4. Microservices architecture
TikTok has embraced cloud-native infrastructure. The recommendation components such as user profiling, predictions, cold-start, recall, and user feedback engine are serving as APIs. The services are hosted in the cloud such as Amazon AWS and Microsoft Azure. As the outcome of the system, the video curation will be pushed to the users through the cloud.
TikTok employs Kubernetes-based containerization technology. Kubernetes is known as a container orchestrator. It is the toolset to automate the application’s life cycle. Kubeflow is dedicated to making deployments of machine learning workflows on Kubernetes.
As part of the cloud-native stack, the service mesh is another tool to handle service-to-service communication. It controls how different parts of an application share data with one another. It inserts features or services at platform layers, rather application layer.
Due to the requirement of high concurrency, the services are built with Go language and gRPC. In TikTok, Go has become the dominant language in service development because of its good built-in network and concurrency support. gRPC is a Remote Procedure Control framework to build and connect services efficiently.

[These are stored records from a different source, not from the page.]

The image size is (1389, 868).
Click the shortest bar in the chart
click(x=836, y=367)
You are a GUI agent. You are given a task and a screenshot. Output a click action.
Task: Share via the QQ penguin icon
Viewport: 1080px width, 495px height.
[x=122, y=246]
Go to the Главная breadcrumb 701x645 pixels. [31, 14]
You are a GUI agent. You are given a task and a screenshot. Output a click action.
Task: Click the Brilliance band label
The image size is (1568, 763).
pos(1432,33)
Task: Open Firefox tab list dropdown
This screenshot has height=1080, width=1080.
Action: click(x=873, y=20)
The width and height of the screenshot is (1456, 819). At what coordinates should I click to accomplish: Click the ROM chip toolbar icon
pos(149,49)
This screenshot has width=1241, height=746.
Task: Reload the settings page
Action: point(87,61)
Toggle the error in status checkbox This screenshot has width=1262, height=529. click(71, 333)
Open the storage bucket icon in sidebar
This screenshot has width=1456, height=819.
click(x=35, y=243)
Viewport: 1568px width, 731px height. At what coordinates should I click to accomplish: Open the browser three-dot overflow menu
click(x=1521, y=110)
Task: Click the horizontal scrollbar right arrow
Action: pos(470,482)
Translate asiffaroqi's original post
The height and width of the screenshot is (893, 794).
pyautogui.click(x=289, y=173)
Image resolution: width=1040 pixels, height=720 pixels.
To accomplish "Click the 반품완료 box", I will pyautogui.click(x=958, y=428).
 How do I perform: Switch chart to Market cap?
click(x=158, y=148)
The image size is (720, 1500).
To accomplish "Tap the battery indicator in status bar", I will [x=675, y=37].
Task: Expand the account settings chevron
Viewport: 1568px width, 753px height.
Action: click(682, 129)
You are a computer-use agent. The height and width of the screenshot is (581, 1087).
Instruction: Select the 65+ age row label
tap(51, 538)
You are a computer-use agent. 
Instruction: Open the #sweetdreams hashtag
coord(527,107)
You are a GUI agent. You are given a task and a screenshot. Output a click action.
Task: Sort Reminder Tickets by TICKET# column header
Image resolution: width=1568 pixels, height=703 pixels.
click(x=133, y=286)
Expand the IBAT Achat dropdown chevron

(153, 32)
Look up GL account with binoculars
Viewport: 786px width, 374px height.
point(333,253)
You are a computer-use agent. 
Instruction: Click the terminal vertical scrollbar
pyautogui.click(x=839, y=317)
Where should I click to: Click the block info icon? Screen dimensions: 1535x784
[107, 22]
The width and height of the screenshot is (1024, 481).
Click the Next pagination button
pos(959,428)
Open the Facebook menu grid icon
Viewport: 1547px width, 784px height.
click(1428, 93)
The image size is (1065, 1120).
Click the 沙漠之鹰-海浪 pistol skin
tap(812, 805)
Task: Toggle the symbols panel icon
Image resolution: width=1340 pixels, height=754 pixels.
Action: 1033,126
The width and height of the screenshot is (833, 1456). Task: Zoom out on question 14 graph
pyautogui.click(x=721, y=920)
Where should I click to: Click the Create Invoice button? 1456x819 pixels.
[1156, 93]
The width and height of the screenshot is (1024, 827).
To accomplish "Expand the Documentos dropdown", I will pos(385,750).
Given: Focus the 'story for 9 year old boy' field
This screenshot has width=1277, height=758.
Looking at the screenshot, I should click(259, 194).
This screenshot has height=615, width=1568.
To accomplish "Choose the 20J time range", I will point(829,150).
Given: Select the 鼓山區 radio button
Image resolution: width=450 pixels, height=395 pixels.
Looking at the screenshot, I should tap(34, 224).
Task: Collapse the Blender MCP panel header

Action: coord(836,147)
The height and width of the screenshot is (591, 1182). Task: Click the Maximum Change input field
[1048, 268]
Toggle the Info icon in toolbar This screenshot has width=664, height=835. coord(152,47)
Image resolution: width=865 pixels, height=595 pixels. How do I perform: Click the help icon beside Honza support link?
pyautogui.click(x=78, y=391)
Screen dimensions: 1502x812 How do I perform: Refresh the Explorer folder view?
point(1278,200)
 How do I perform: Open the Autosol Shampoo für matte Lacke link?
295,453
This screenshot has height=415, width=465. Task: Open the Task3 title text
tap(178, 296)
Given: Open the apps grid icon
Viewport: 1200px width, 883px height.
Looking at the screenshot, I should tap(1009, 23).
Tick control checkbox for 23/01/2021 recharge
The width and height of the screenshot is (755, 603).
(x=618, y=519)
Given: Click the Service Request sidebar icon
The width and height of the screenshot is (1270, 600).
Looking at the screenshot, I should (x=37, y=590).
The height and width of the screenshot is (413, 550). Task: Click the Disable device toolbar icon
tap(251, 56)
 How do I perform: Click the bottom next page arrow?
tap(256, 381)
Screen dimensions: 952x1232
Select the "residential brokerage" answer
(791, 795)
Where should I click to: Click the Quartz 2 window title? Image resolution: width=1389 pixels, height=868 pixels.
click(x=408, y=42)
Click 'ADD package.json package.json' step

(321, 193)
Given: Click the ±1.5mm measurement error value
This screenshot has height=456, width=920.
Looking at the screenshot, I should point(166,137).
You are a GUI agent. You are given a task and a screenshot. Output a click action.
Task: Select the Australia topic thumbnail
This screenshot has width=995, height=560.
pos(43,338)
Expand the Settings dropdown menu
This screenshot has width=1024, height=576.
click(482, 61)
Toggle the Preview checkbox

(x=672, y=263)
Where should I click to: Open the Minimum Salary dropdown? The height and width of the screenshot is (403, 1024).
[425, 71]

The success of TikTok is that they would go the extra mile to provide the best user experience. They build in-house tools to maximize performance at a low level (system level). For example, ByteMesh is an improved version of Service Mesh, KiteX is a high-performance Golang gRPC framework, and Sonic is an enhanced Golang JSON library. Other in-house tools or systems include parameter servers, ByteNN, and abuse to name a few.
As a TikTok machine learning principal, Xiang Liang put it, sometimes the infrastructure beneath is more important than the (machine learning) algorithms above.
5. Back-of-the-envelope calculation (2022)
# of daily active users (US) | 50 millions |
# of monthly active users (worldwide/US) | 1.2 billions/138 millions |
# of video watched per minute | 167 millions |
time spent daily(average) | 52 minutes |
time feedback update | Within 10 minutes |
# of daily training data | 300TB ~ 1PB |
*The above is not official statistics. The numbers may go up and down as we speak.